Relative hyperoxia is a condition frequently encountered in premature infants, either spontaneously or during treatment in the Neonatal Intensive Care Unit. The effects of high inspiratory oxygen concentrations on immature brain cells and their signaling cascades are largely unknown. The aim of the study was to investigate the effect of hyperoxia on the amount and topographic distribution of iNOS-expression (inducible nitric oxide synthase) in the immature rat brain, and to localize hyperoxia-induced formation of peroxynitrite as a potential marker of cellular damage to immature cerebral structures.
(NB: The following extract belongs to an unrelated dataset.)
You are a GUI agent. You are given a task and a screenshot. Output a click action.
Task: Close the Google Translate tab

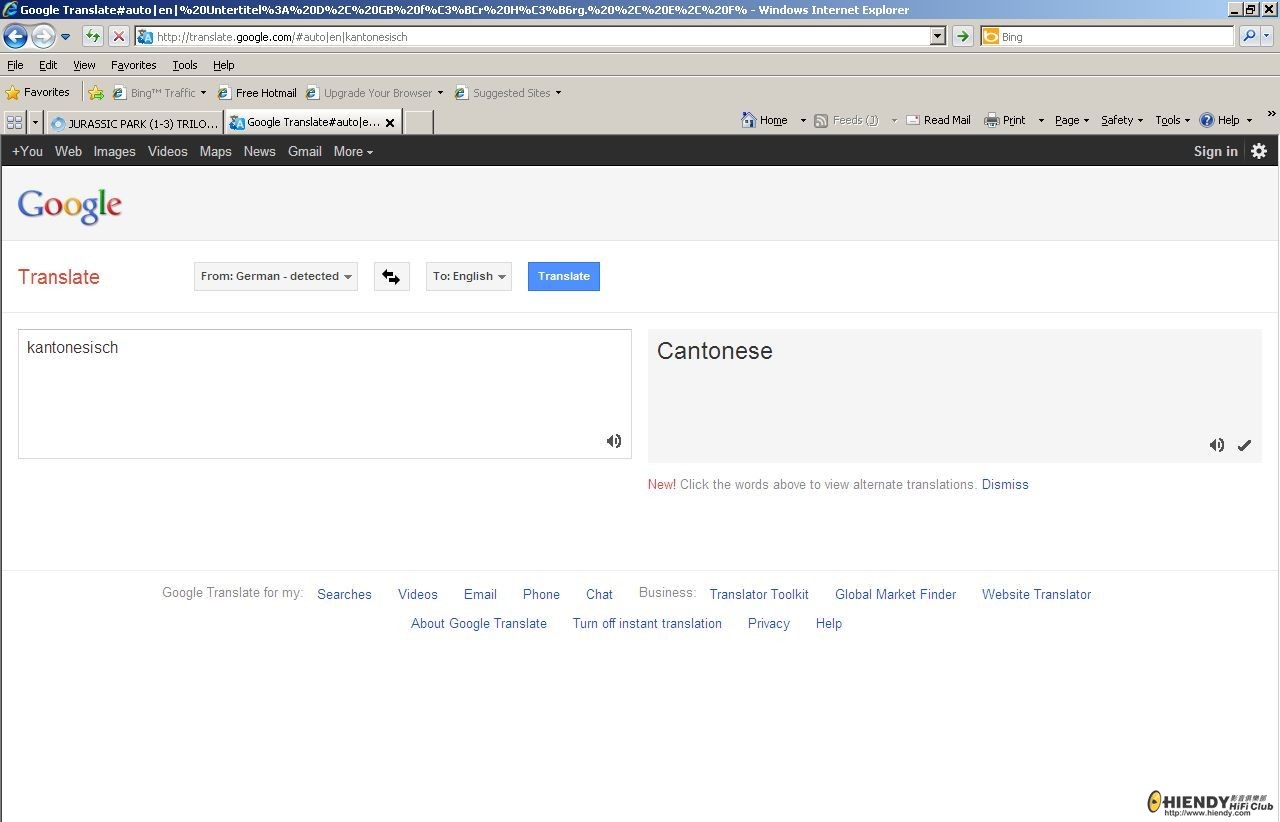pos(390,123)
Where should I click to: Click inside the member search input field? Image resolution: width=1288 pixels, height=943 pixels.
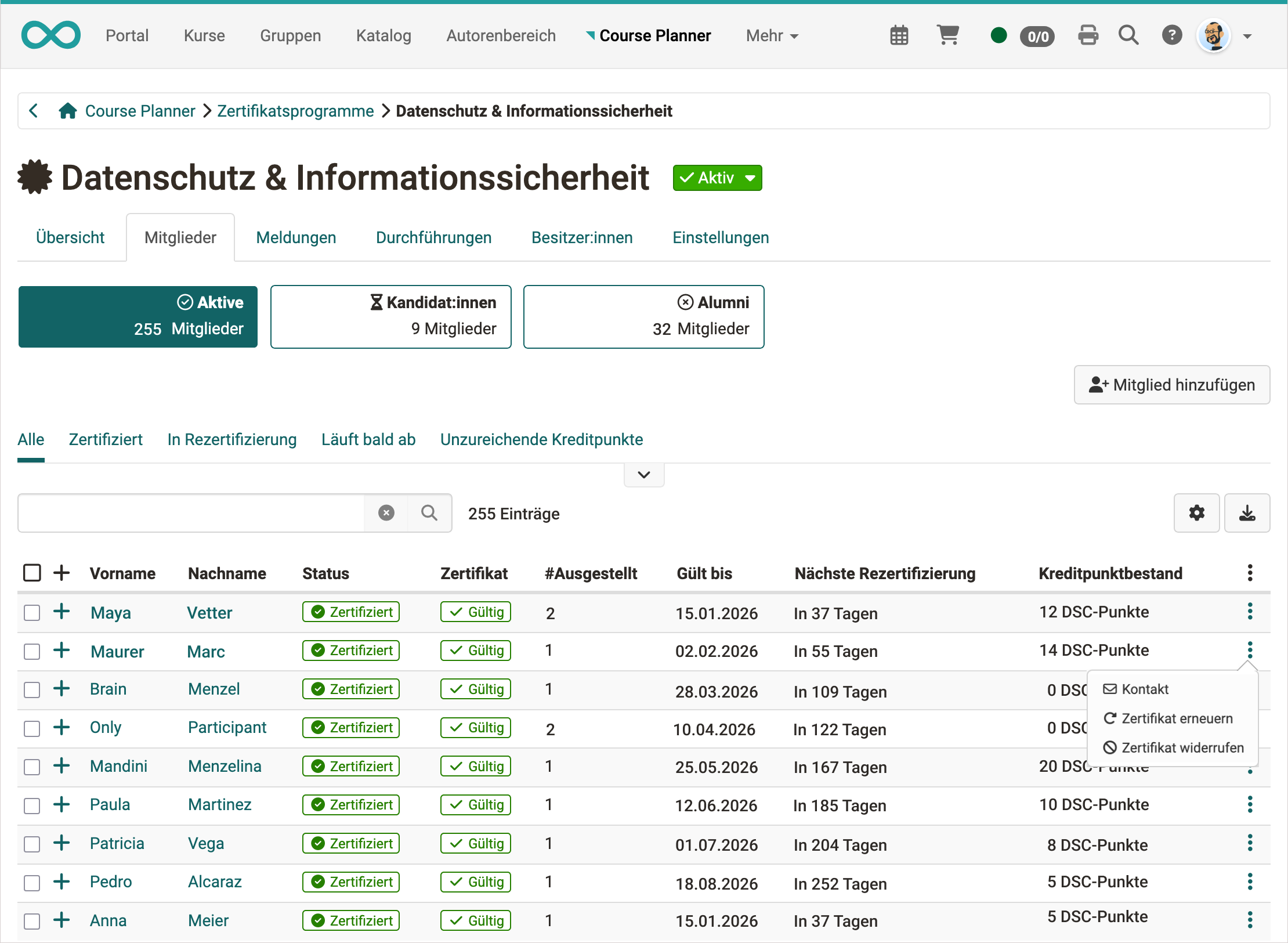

Seven-day-old Wistar rat pups were exposed to >80% oxygen for 24 h and were then transcardially perfused. Following paraformaldehyde fixation, brains were paraffin-embedded and immunohistochemically stained for iNOS and nitrotyrosine. iNOS protein was quantified by Western blot; iNOS mRNA expression was studied by RT-PCR. Total brain iNOS mRNA was up-regulated, demonstrating a peak at 6 h following the onset of hyperoxia. Immunohistochemical staining was predominantly observed in microglial cells of hippocampus and frontal cortex with some iNOS reactivity in endothelial and perivascular cells. Nitrotyrosine staining was positive in apical dendrites of neurons in the frontal cortex. There was no positive staining for iNOS or nitrotyrosine in control animals. Hyperoxia causes iNOS mRNA and protein up-regulation in microglial cells of the immature rat brain. Positive neuronal nitrotyrosine staining indicates formation of peroxynitrite with potential deleterious effects for immature cellular structures in the neonatal brain.